• EXTRACT TO READ
***
DIY Week
- Editor: Neil Meed
- Former editors: Colin Petty
- Staff writers: James Meed (Assist Editor)
- Frequency: Monthly magazine
- Circulation: 7,000 (disputed)
- Publisher: Datateam Business Media Ltd
- First issue: Founded in 1874, running for 150–151 years under various titles
- Based in: Maidstone, Kent
- Language: English
- Website: www.diyweek.net

= DIY Week =

British magazine

DIY Week is a British fortnightly business-to-business magazine for those in the do it yourself (DIY), household hardware and homeware market. The magazine is published by Datateam in Maidstone, Kent, in England.

Founded in 1874, DIY Week is sold to retailers of hardware, housewares, garden and DIY products, and their suppliers, and contains news, comment, financial analysis and market trend information.

==History==
Originally launched by a Birmingham hardware wholesaler as Martineau & Smith's Monthly Circular, the magazine was very soon renamed Hardware Trade Journal, and changed from monthly to weekly publication in 1900. Over the following decades it became the major business magazine for its market, absorbing its main competitor, The Ironmonger, as well as many small titles. It was renamed DIY Week in 1988, reflecting the rise of the DIY market, and switched to fortnightly frequency in 1991.

Following a period of ownership by Faversham House Group's now defunct media division going back to at least 2005, and published most notably during this period by Colin Petty, DIY Week sat alongside various other titles in the Faversham portfolio. These included Hardware & Garden Review, Housewares Focus, Housewares Magazine and Builders Merchants Journal as well as other titles in the wider durables sector. During this period Hardware & Garden Review was incorporated on a quarterly basis within the magazine.

Datateam acquired the magazine in 2013, and periodically reduced the volume of content produced and while maintaining or increasing the magazines length. The earliest digital record on the website from January 2017 displays 13 pages of non-advertising content out of 30 pages, in a bi weekly magazine.
During the COVID-19 pandemic it switched to a monthly frequency, not reverting subsequently.
The January 2023 magazine, now a monthly document, contains 9 pages of news content excluding 2 pages of promotion for its own awards out of 36 pages of print run. It has also not produced Hardware & Garden Review as an internal supplement for multiple years.

While its distribution figures are no longer published, it maintains a media pack available via its website claiming a distribution of 7000. However these numbers listed have remained exactly fixed for a minimum of five years and these are therefore subject to query.
***
• ACTIVITY LIST
1) In the DIY Week article, what year did the magazine take the name DIY Week?
2) Rewrite the DIY Week article from "Following a period" up to and including "within the magazine.", changing "defunct" to "closed".
***
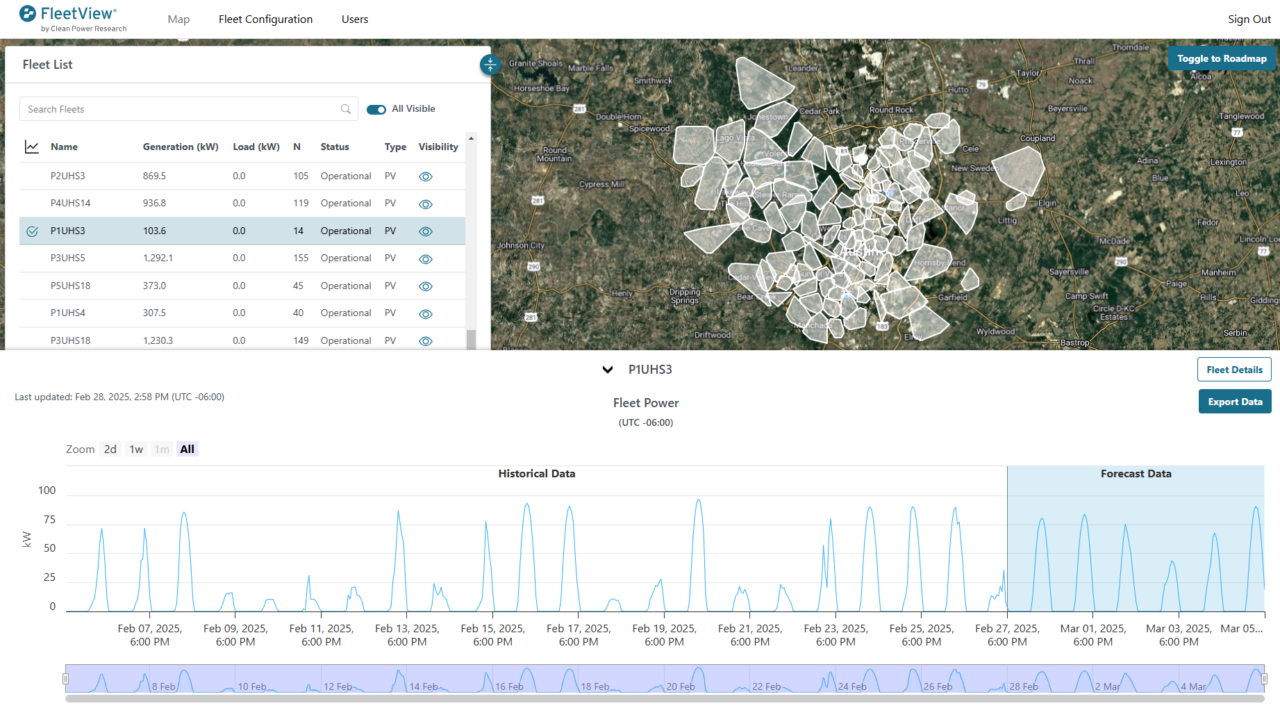This screenshot has height=708, width=1280.
Task: Collapse the P1UHS3 chart panel chevron
Action: [x=607, y=369]
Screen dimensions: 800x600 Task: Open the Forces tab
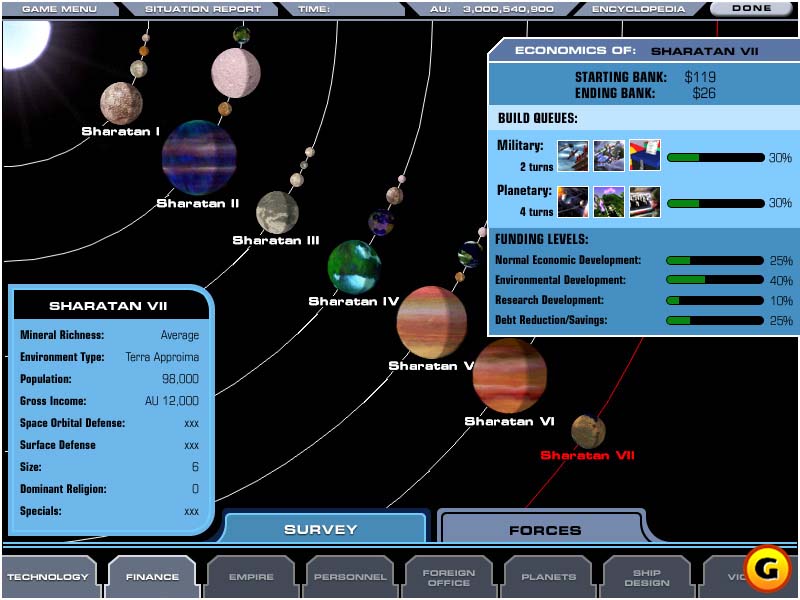tap(544, 530)
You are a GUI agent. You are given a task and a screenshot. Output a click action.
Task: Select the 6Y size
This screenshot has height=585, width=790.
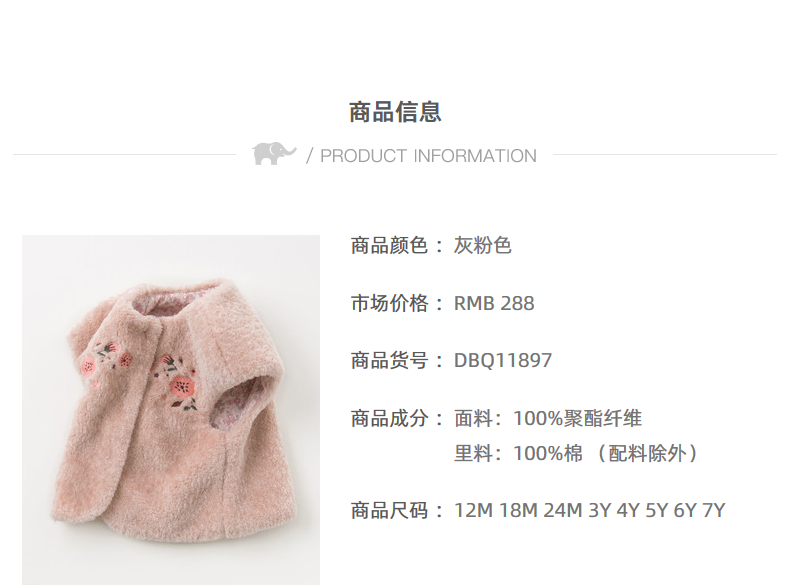pos(685,510)
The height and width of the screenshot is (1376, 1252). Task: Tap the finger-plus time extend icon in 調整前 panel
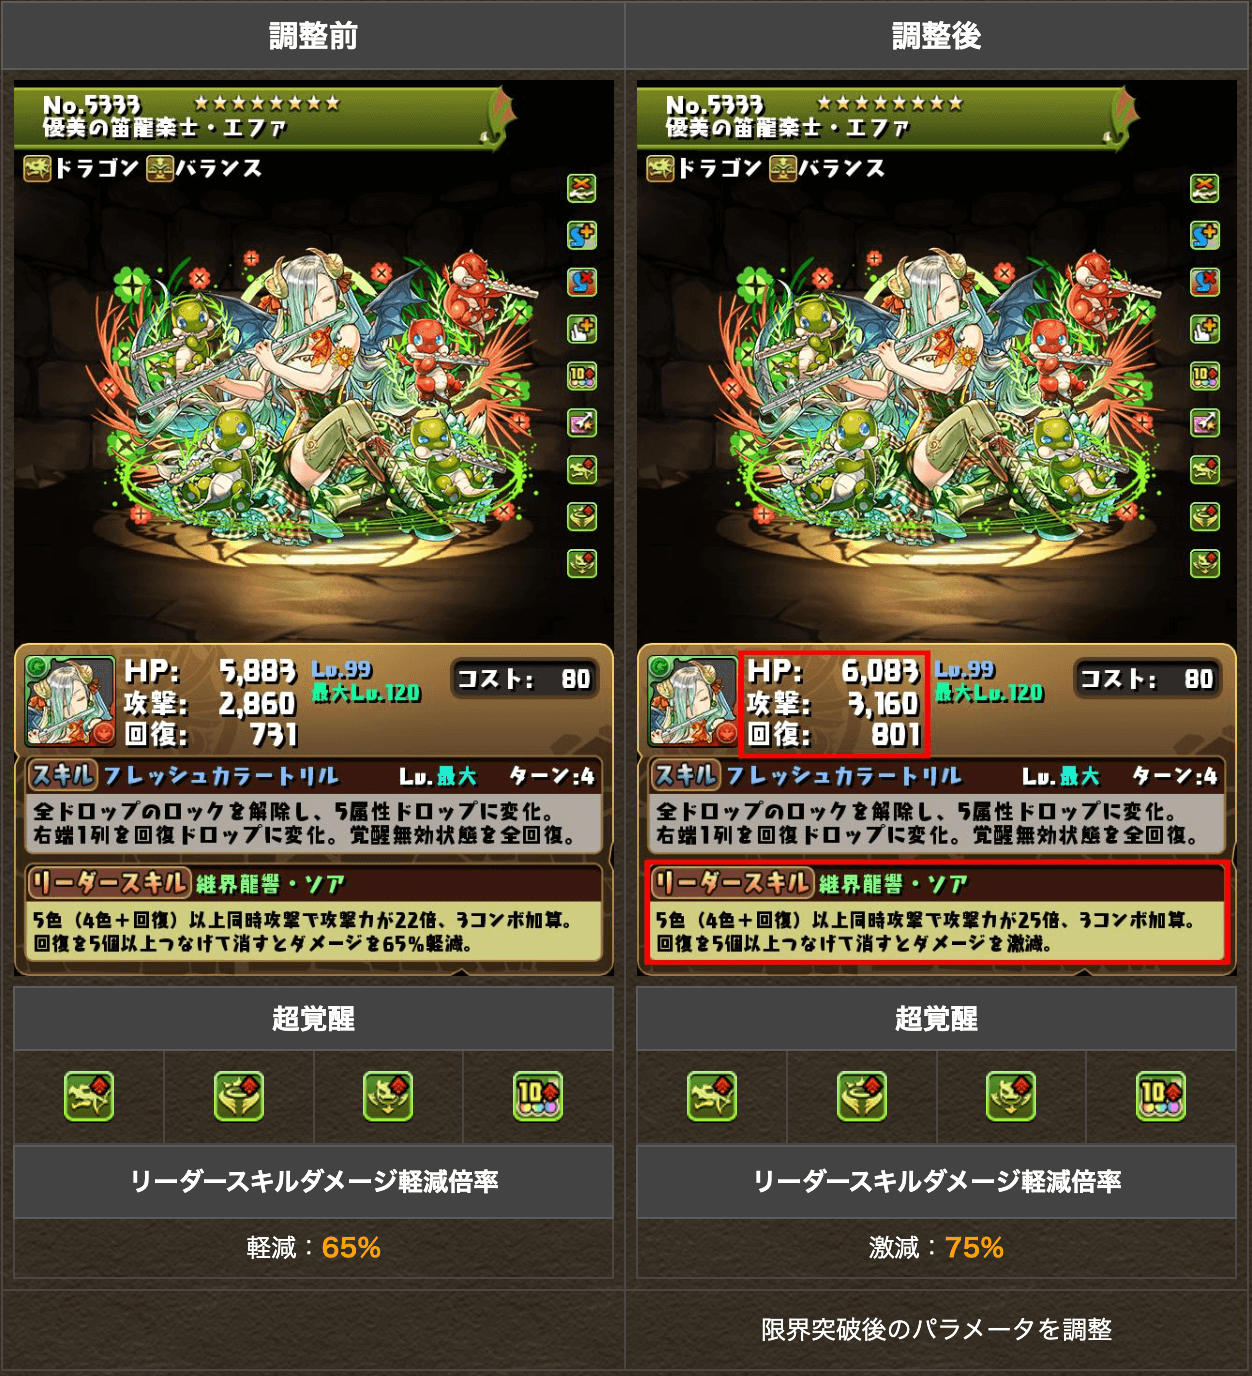[x=582, y=329]

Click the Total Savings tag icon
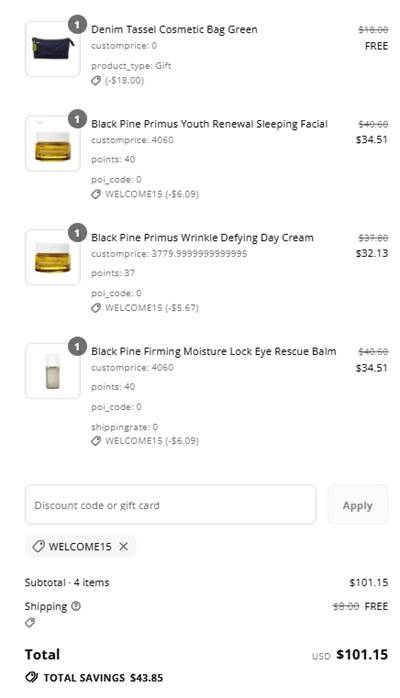tap(31, 678)
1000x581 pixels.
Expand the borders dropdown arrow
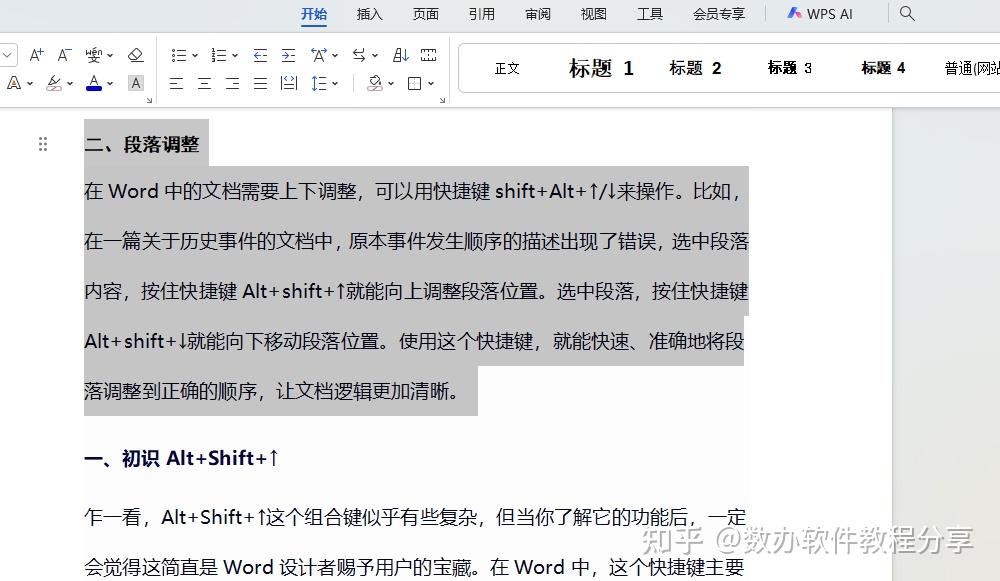430,83
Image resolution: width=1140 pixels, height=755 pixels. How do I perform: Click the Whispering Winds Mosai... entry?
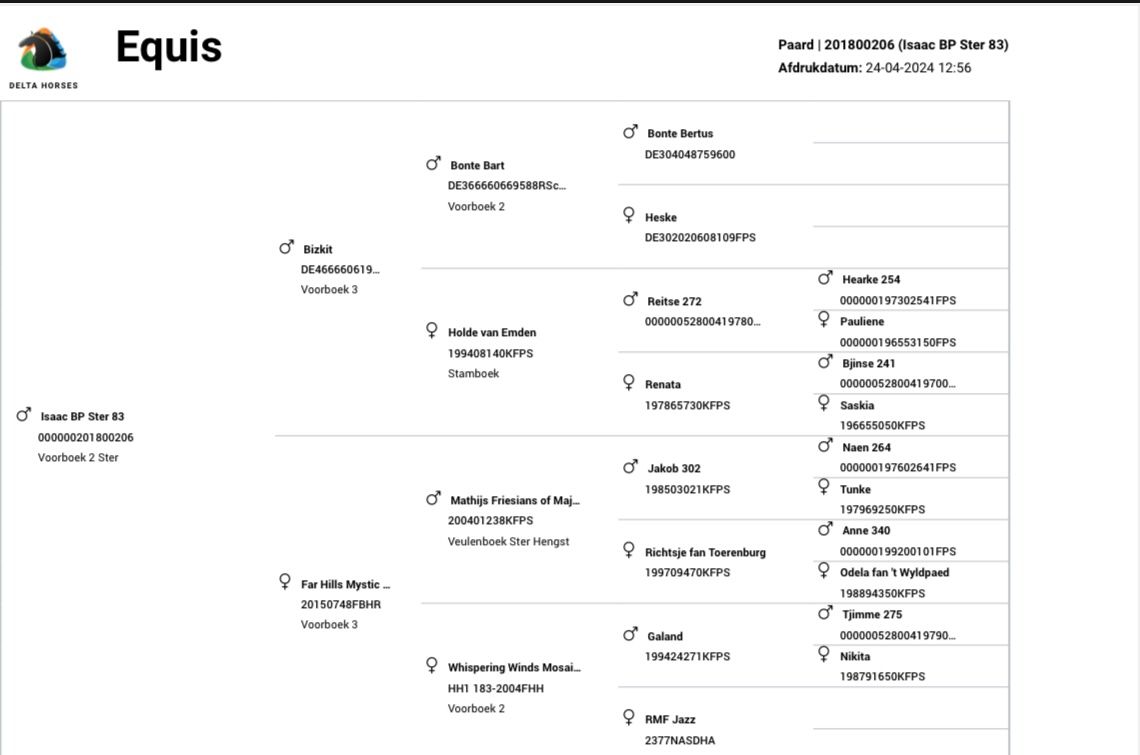pos(514,668)
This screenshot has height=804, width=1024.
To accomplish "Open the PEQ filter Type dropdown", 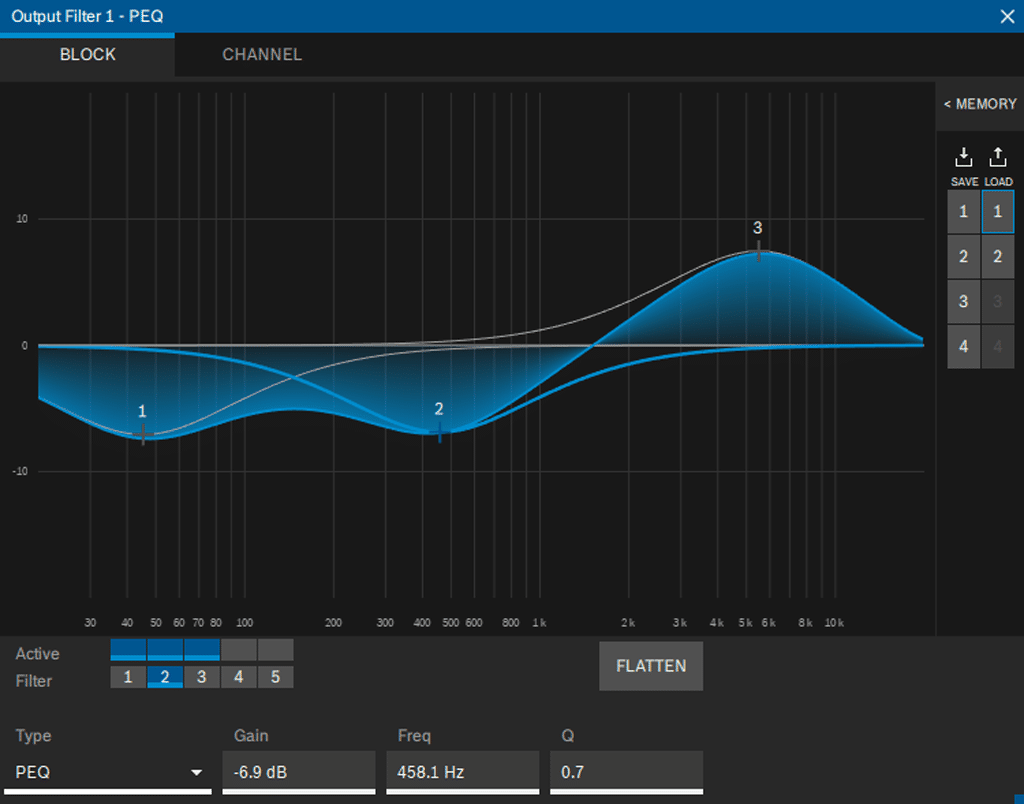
***
• ANSWER SECTION
1) 1988

2)
Following a period of ownership by Faversham House Group's now closed media division going back to at least 2005, and published most notably during this period by Colin Petty, DIY Week sat alongside various other titles in the Faversham portfolio. These included Hardware & Garden Review, Housewares Focus, Housewares Magazine and Builders Merchants Journal as well as other titles in the wider durables sector. During this period Hardware & Garden Review was incorporated on a quarterly basis within the magazine.